The stablecoins at the heart of the study were chiefly fiat-backed, including USDT, USDC, BUSD, and TUSD. Bank deposits, U.S. Treasuries, and other liquid cash counterparts underpin these digital assets. The report found that these fiat-backed stablecoins accounted for a majority of the non-speculative activities.
The report also highlighted that the majority of stablecoin users in 2022 likely belonged to the small or retail category. An estimated 75% of weekly active stablecoin addresses conducted transactions amounting to less than $1000.
Additionally, the report revealed that stablecoin usage is not tied to patterns witnessed in crypto exchange volumes. Stablecoin volumes only dipped 11% since December 2021, while broader centralized and decentralized exchange volumes plunged 64% and 60%, respectively.
When stacking up against giants like PayPal, stablecoins outperformed, with
Diversification and Dominance
Although Ethereum settled a significant percentage — 50% — of all stablecoin volumes, it only contributed to 3% of total transactions, predominantly due to its lofty transaction fees.

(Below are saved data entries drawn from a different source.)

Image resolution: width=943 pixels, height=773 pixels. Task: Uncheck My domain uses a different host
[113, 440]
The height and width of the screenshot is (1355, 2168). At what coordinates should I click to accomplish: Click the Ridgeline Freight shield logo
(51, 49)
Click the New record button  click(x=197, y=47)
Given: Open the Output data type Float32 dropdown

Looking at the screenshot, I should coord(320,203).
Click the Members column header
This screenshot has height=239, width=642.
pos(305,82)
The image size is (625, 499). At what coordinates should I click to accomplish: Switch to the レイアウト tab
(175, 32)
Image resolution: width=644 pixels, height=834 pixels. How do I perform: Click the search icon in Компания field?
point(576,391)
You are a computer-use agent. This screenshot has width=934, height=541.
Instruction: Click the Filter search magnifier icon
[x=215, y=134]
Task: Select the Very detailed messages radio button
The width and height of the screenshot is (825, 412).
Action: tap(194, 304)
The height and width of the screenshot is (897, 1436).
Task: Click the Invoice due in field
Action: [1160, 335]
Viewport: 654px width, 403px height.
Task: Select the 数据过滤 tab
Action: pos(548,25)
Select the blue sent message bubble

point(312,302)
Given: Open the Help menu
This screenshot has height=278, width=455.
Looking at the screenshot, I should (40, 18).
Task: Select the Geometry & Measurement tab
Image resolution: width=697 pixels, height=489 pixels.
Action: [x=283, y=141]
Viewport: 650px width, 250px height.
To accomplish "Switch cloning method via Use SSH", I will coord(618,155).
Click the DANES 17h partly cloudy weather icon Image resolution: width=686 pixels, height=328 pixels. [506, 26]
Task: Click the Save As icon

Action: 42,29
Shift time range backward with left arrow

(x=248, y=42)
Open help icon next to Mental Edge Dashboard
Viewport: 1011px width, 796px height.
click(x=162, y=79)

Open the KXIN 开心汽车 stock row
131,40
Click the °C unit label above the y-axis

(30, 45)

Conversely, Tron and BSC combined powered 75% of all stablecoin transactions — equating to 41% of the total volume.
Tether’s USDT emerged as the uncontested leader in 2022, commanding roughly 69% of the total stablecoin supply. It comprised 80% of weekly active addresses and 75% of the transaction pie during the year.
Despite the success in 2022, stablecoins are trailing behind Mastercard year-to-date in 2023, primarily due to crypto market cycles and a challenging U.S. regulatory climate.
However, Brevan Howard’s projections suggest that stablecoins might surpass Bitcoin users within five years, driven by payment integrations and groundbreaking innovations.